(Stored records)
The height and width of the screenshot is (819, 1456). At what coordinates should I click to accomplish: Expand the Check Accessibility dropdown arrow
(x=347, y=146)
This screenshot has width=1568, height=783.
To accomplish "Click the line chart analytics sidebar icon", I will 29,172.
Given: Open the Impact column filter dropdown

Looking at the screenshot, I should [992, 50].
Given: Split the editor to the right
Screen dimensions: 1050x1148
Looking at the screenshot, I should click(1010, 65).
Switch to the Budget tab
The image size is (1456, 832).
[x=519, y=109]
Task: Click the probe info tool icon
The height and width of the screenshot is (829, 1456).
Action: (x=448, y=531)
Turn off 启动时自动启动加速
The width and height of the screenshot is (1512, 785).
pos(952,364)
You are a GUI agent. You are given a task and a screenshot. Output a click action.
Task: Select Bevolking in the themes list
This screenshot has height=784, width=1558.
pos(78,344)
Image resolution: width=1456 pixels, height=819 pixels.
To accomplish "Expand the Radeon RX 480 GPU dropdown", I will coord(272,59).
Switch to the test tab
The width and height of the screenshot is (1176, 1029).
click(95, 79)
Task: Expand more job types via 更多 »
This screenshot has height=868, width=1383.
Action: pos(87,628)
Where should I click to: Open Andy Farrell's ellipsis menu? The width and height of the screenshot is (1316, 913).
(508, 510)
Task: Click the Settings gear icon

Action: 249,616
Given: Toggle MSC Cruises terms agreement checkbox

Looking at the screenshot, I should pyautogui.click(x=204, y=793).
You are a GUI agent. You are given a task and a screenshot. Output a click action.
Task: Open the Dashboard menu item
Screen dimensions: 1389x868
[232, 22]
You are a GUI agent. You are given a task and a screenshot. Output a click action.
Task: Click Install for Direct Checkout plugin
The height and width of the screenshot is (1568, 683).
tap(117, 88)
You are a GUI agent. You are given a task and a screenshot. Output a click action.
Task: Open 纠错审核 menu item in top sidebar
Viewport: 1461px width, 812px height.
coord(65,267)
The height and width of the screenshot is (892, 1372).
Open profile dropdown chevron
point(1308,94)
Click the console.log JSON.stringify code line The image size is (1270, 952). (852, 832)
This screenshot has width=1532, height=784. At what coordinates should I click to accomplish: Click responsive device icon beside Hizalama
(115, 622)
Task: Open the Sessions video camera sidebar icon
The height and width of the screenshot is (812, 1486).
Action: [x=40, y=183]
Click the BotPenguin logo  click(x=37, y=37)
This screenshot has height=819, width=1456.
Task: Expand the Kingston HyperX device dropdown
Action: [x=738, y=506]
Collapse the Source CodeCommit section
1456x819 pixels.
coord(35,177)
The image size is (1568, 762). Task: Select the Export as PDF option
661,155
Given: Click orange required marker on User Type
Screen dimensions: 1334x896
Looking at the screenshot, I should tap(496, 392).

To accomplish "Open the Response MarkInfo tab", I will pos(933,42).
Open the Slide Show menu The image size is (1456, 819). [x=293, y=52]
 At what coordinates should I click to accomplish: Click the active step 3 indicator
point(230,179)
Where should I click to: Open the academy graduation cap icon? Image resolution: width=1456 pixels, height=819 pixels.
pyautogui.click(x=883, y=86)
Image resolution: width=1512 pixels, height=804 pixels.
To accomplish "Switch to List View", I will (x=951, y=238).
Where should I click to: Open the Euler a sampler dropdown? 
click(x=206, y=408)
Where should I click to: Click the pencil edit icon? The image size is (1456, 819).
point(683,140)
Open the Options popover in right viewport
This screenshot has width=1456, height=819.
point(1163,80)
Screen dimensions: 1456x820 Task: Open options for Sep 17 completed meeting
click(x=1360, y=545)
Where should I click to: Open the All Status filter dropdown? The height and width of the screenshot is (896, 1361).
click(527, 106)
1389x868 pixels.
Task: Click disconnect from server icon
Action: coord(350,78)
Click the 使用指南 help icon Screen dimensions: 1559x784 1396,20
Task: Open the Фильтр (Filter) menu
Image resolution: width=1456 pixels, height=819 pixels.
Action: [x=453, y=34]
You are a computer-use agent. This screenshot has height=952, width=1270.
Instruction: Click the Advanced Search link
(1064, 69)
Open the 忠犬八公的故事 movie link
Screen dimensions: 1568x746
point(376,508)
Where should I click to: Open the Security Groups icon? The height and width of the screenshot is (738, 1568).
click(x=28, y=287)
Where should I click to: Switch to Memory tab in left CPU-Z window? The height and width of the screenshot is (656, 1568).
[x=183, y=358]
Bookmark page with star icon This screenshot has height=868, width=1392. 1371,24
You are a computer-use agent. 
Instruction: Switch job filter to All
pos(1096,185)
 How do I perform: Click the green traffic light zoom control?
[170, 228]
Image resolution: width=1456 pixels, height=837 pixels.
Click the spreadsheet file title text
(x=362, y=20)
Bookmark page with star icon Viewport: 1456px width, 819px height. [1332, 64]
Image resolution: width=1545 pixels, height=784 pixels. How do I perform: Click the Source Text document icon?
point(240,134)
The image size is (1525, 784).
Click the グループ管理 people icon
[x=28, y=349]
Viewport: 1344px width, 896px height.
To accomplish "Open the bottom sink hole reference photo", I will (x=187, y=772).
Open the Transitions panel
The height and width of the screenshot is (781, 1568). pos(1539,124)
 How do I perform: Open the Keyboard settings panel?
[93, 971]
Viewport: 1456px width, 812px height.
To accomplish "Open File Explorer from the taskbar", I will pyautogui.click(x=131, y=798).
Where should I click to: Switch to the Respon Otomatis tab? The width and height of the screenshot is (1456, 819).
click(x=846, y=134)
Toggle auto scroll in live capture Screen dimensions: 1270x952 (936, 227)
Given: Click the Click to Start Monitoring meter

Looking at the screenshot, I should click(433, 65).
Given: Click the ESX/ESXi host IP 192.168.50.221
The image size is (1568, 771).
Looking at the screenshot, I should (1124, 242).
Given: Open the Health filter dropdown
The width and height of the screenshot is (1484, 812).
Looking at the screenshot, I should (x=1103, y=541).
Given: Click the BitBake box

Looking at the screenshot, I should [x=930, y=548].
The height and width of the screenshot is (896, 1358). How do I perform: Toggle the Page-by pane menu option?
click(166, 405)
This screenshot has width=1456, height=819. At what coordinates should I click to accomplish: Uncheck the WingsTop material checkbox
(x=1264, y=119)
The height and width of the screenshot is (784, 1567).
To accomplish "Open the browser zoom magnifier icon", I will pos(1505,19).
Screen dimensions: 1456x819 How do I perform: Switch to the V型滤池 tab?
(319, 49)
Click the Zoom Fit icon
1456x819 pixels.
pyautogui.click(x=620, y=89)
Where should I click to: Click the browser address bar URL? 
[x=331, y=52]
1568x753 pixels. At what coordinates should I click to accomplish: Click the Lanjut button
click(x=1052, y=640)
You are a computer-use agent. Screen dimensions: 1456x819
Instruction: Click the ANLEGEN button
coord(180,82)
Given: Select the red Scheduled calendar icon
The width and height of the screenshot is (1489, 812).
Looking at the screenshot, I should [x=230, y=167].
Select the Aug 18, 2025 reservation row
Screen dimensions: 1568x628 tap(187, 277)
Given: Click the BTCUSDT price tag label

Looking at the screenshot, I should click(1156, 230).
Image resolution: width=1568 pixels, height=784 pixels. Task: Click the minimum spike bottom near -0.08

● **WORK ORDER**
Write all of the data above again, exactly as given.

● **SOLVED EXERCISE**
The height and width of the screenshot is (819, 1456). At what coordinates should I click to accomplish: Expand the Check Accessibility dropdown arrow
(x=347, y=146)
This screenshot has width=1568, height=783.
To accomplish "Click the line chart analytics sidebar icon", I will 29,172.
Given: Open the Impact column filter dropdown

Looking at the screenshot, I should [992, 50].
Given: Split the editor to the right
Screen dimensions: 1050x1148
Looking at the screenshot, I should click(1010, 65).
Switch to the Budget tab
The image size is (1456, 832).
[x=519, y=109]
Task: Click the probe info tool icon
The height and width of the screenshot is (829, 1456).
Action: (x=448, y=531)
Turn off 启动时自动启动加速
The width and height of the screenshot is (1512, 785).
pos(952,364)
You are a GUI agent. You are given a task and a screenshot. Output a click action.
Task: Select Bevolking in the themes list
This screenshot has height=784, width=1558.
pos(78,344)
Image resolution: width=1456 pixels, height=819 pixels.
To accomplish "Expand the Radeon RX 480 GPU dropdown", I will coord(272,59).
Switch to the test tab
The width and height of the screenshot is (1176, 1029).
click(95, 79)
Task: Expand more job types via 更多 »
This screenshot has height=868, width=1383.
Action: pos(87,628)
Where should I click to: Open Andy Farrell's ellipsis menu? The width and height of the screenshot is (1316, 913).
(508, 510)
Task: Click the Settings gear icon

Action: 249,616
Given: Toggle MSC Cruises terms agreement checkbox

Looking at the screenshot, I should pyautogui.click(x=204, y=793).
You are a GUI agent. You are given a task and a screenshot. Output a click action.
Task: Open the Dashboard menu item
Screen dimensions: 1389x868
[232, 22]
You are a GUI agent. You are given a task and a screenshot. Output a click action.
Task: Click Install for Direct Checkout plugin
The height and width of the screenshot is (1568, 683).
tap(117, 88)
You are a GUI agent. You are given a task and a screenshot. Output a click action.
Task: Open 纠错审核 menu item in top sidebar
Viewport: 1461px width, 812px height.
coord(65,267)
The height and width of the screenshot is (892, 1372).
Open profile dropdown chevron
point(1308,94)
Click the console.log JSON.stringify code line The image size is (1270, 952). (852, 832)
This screenshot has width=1532, height=784. At what coordinates should I click to accomplish: Click responsive device icon beside Hizalama
(115, 622)
Task: Open the Sessions video camera sidebar icon
The height and width of the screenshot is (812, 1486).
Action: [x=40, y=183]
Click the BotPenguin logo  click(x=37, y=37)
This screenshot has height=819, width=1456.
Task: Expand the Kingston HyperX device dropdown
Action: [x=738, y=506]
Collapse the Source CodeCommit section
1456x819 pixels.
coord(35,177)
The image size is (1568, 762). Task: Select the Export as PDF option
661,155
Given: Click orange required marker on User Type
Screen dimensions: 1334x896
Looking at the screenshot, I should tap(496, 392).

To accomplish "Open the Response MarkInfo tab", I will pos(933,42).
Open the Slide Show menu The image size is (1456, 819). [x=293, y=52]
 At what coordinates should I click to accomplish: Click the active step 3 indicator
point(230,179)
Where should I click to: Open the academy graduation cap icon? Image resolution: width=1456 pixels, height=819 pixels.
pyautogui.click(x=883, y=86)
Image resolution: width=1512 pixels, height=804 pixels.
To accomplish "Switch to List View", I will (x=951, y=238).
Where should I click to: Open the Euler a sampler dropdown? 
click(x=206, y=408)
Where should I click to: Click the pencil edit icon? The image size is (1456, 819).
point(683,140)
Open the Options popover in right viewport
This screenshot has width=1456, height=819.
point(1163,80)
Screen dimensions: 1456x820 Task: Open options for Sep 17 completed meeting
click(x=1360, y=545)
Where should I click to: Open the All Status filter dropdown? The height and width of the screenshot is (896, 1361).
click(527, 106)
1389x868 pixels.
Task: Click disconnect from server icon
Action: coord(350,78)
Click the 使用指南 help icon Screen dimensions: 1559x784 1396,20
Task: Open the Фильтр (Filter) menu
Image resolution: width=1456 pixels, height=819 pixels.
Action: [x=453, y=34]
You are a computer-use agent. This screenshot has height=952, width=1270.
Instruction: Click the Advanced Search link
(1064, 69)
Open the 忠犬八公的故事 movie link
Screen dimensions: 1568x746
point(376,508)
Where should I click to: Open the Security Groups icon? The height and width of the screenshot is (738, 1568).
click(x=28, y=287)
Where should I click to: Switch to Memory tab in left CPU-Z window? The height and width of the screenshot is (656, 1568).
[x=183, y=358]
Bookmark page with star icon This screenshot has height=868, width=1392. 1371,24
You are a computer-use agent. 
Instruction: Switch job filter to All
pos(1096,185)
 How do I perform: Click the green traffic light zoom control?
[170, 228]
Image resolution: width=1456 pixels, height=837 pixels.
Click the spreadsheet file title text
(x=362, y=20)
Bookmark page with star icon Viewport: 1456px width, 819px height. [1332, 64]
Image resolution: width=1545 pixels, height=784 pixels. How do I perform: Click the Source Text document icon?
point(240,134)
The image size is (1525, 784).
Click the グループ管理 people icon
[x=28, y=349]
Viewport: 1344px width, 896px height.
To accomplish "Open the bottom sink hole reference photo", I will (x=187, y=772).
Open the Transitions panel
The height and width of the screenshot is (781, 1568). pos(1539,124)
 How do I perform: Open the Keyboard settings panel?
[93, 971]
Viewport: 1456px width, 812px height.
To accomplish "Open File Explorer from the taskbar", I will pyautogui.click(x=131, y=798).
Where should I click to: Switch to the Respon Otomatis tab? The width and height of the screenshot is (1456, 819).
click(x=846, y=134)
Toggle auto scroll in live capture Screen dimensions: 1270x952 (936, 227)
Given: Click the Click to Start Monitoring meter

Looking at the screenshot, I should click(433, 65).
Given: Click the ESX/ESXi host IP 192.168.50.221
The image size is (1568, 771).
Looking at the screenshot, I should (1124, 242).
Given: Open the Health filter dropdown
The width and height of the screenshot is (1484, 812).
Looking at the screenshot, I should (x=1103, y=541).
Given: Click the BitBake box

Looking at the screenshot, I should [x=930, y=548].
The height and width of the screenshot is (896, 1358). How do I perform: Toggle the Page-by pane menu option?
click(166, 405)
This screenshot has width=1456, height=819. At what coordinates should I click to accomplish: Uncheck the WingsTop material checkbox
(x=1264, y=119)
The height and width of the screenshot is (784, 1567).
To accomplish "Open the browser zoom magnifier icon", I will pos(1505,19).
Screen dimensions: 1456x819 How do I perform: Switch to the V型滤池 tab?
(319, 49)
Click the Zoom Fit icon
1456x819 pixels.
pyautogui.click(x=620, y=89)
Where should I click to: Click the browser address bar URL? 
[x=331, y=52]
1568x753 pixels. At what coordinates should I click to accomplish: Click the Lanjut button
click(x=1052, y=640)
You are a computer-use agent. Screen dimensions: 1456x819
Instruction: Click the ANLEGEN button
coord(180,82)
Given: Select the red Scheduled calendar icon
The width and height of the screenshot is (1489, 812).
Looking at the screenshot, I should [x=230, y=167].
Select the Aug 18, 2025 reservation row
Screen dimensions: 1568x628 tap(187, 277)
Given: Click the BTCUSDT price tag label

Looking at the screenshot, I should click(1156, 230).
Image resolution: width=1568 pixels, height=784 pixels. Task: Click the minimum spike bottom near -0.08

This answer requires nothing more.